Word for word, print all of the entries below.
*** Opening Exercise data ***
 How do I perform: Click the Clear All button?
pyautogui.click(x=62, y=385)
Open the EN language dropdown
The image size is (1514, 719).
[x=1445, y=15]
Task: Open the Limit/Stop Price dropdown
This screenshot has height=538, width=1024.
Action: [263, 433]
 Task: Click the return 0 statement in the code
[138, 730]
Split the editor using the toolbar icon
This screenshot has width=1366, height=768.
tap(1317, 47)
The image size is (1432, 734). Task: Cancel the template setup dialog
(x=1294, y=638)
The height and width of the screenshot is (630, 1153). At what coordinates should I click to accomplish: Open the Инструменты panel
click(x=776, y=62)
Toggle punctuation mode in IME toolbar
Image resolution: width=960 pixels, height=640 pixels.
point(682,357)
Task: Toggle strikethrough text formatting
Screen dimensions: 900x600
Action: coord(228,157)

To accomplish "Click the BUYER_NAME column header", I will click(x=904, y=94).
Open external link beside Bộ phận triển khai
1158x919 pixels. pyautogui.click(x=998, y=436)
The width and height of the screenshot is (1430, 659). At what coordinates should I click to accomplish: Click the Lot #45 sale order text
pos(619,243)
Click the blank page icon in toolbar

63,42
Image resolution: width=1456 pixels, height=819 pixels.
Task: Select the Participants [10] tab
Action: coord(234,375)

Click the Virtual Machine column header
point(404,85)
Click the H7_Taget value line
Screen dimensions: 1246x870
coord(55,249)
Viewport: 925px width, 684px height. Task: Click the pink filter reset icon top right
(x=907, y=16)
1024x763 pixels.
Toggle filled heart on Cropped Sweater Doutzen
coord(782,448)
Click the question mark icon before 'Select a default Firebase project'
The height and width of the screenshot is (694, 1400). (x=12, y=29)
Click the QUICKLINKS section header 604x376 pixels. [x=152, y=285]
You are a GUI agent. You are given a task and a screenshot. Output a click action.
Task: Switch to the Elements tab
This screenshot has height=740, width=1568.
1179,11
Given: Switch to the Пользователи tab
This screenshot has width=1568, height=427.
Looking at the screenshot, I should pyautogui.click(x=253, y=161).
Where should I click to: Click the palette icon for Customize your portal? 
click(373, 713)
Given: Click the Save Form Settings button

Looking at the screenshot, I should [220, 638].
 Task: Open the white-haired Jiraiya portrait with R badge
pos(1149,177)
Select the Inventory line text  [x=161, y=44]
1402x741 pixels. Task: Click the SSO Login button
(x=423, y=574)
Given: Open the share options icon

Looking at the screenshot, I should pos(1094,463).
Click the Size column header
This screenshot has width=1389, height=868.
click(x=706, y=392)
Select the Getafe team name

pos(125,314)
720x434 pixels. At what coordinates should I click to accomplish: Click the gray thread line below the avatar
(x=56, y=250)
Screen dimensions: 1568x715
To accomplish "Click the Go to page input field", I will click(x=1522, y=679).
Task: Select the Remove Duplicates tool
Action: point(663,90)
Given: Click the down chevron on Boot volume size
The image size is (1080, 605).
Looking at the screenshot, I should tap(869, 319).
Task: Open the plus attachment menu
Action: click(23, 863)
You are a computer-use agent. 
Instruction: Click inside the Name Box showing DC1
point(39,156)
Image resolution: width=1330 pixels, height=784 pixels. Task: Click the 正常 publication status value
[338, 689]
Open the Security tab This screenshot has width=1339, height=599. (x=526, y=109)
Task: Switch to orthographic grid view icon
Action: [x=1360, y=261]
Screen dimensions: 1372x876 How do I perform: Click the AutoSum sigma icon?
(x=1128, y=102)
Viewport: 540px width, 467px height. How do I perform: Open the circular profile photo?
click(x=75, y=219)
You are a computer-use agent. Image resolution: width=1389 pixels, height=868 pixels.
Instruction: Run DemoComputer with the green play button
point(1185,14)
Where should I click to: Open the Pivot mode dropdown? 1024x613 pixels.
*** Closing Exercise data ***
Final answer:
 How do I perform: Click the Clear All button?
pyautogui.click(x=62, y=385)
Open the EN language dropdown
The image size is (1514, 719).
[x=1445, y=15]
Task: Open the Limit/Stop Price dropdown
This screenshot has height=538, width=1024.
Action: [263, 433]
 Task: Click the return 0 statement in the code
[138, 730]
Split the editor using the toolbar icon
This screenshot has width=1366, height=768.
tap(1317, 47)
The image size is (1432, 734). Task: Cancel the template setup dialog
(x=1294, y=638)
The height and width of the screenshot is (630, 1153). At what coordinates should I click to accomplish: Open the Инструменты panel
click(x=776, y=62)
Toggle punctuation mode in IME toolbar
Image resolution: width=960 pixels, height=640 pixels.
point(682,357)
Task: Toggle strikethrough text formatting
Screen dimensions: 900x600
Action: coord(228,157)

To accomplish "Click the BUYER_NAME column header", I will click(x=904, y=94).
Open external link beside Bộ phận triển khai
1158x919 pixels. pyautogui.click(x=998, y=436)
The width and height of the screenshot is (1430, 659). At what coordinates should I click to accomplish: Click the Lot #45 sale order text
pos(619,243)
Click the blank page icon in toolbar

63,42
Image resolution: width=1456 pixels, height=819 pixels.
Task: Select the Participants [10] tab
Action: coord(234,375)

Click the Virtual Machine column header
point(404,85)
Click the H7_Taget value line
Screen dimensions: 1246x870
coord(55,249)
Viewport: 925px width, 684px height. Task: Click the pink filter reset icon top right
(x=907, y=16)
1024x763 pixels.
Toggle filled heart on Cropped Sweater Doutzen
coord(782,448)
Click the question mark icon before 'Select a default Firebase project'
The height and width of the screenshot is (694, 1400). (x=12, y=29)
Click the QUICKLINKS section header 604x376 pixels. [x=152, y=285]
You are a GUI agent. You are given a task and a screenshot. Output a click action.
Task: Switch to the Elements tab
This screenshot has height=740, width=1568.
1179,11
Given: Switch to the Пользователи tab
This screenshot has width=1568, height=427.
Looking at the screenshot, I should pyautogui.click(x=253, y=161).
Where should I click to: Click the palette icon for Customize your portal? 
click(373, 713)
Given: Click the Save Form Settings button

Looking at the screenshot, I should [220, 638].
 Task: Open the white-haired Jiraiya portrait with R badge
pos(1149,177)
Select the Inventory line text  [x=161, y=44]
1402x741 pixels. Task: Click the SSO Login button
(x=423, y=574)
Given: Open the share options icon

Looking at the screenshot, I should pos(1094,463).
Click the Size column header
This screenshot has width=1389, height=868.
click(x=706, y=392)
Select the Getafe team name

pos(125,314)
720x434 pixels. At what coordinates should I click to accomplish: Click the gray thread line below the avatar
(x=56, y=250)
Screen dimensions: 1568x715
To accomplish "Click the Go to page input field", I will click(x=1522, y=679).
Task: Select the Remove Duplicates tool
Action: point(663,90)
Given: Click the down chevron on Boot volume size
The image size is (1080, 605).
Looking at the screenshot, I should tap(869, 319).
Task: Open the plus attachment menu
Action: click(23, 863)
You are a computer-use agent. 
Instruction: Click inside the Name Box showing DC1
point(39,156)
Image resolution: width=1330 pixels, height=784 pixels. Task: Click the 正常 publication status value
[338, 689]
Open the Security tab This screenshot has width=1339, height=599. (x=526, y=109)
Task: Switch to orthographic grid view icon
Action: [x=1360, y=261]
Screen dimensions: 1372x876 How do I perform: Click the AutoSum sigma icon?
(x=1128, y=102)
Viewport: 540px width, 467px height. How do I perform: Open the circular profile photo?
click(x=75, y=219)
You are a computer-use agent. Image resolution: width=1389 pixels, height=868 pixels.
Instruction: Run DemoComputer with the green play button
point(1185,14)
Where should I click to: Open the Pivot mode dropdown? 1024x613 pixels.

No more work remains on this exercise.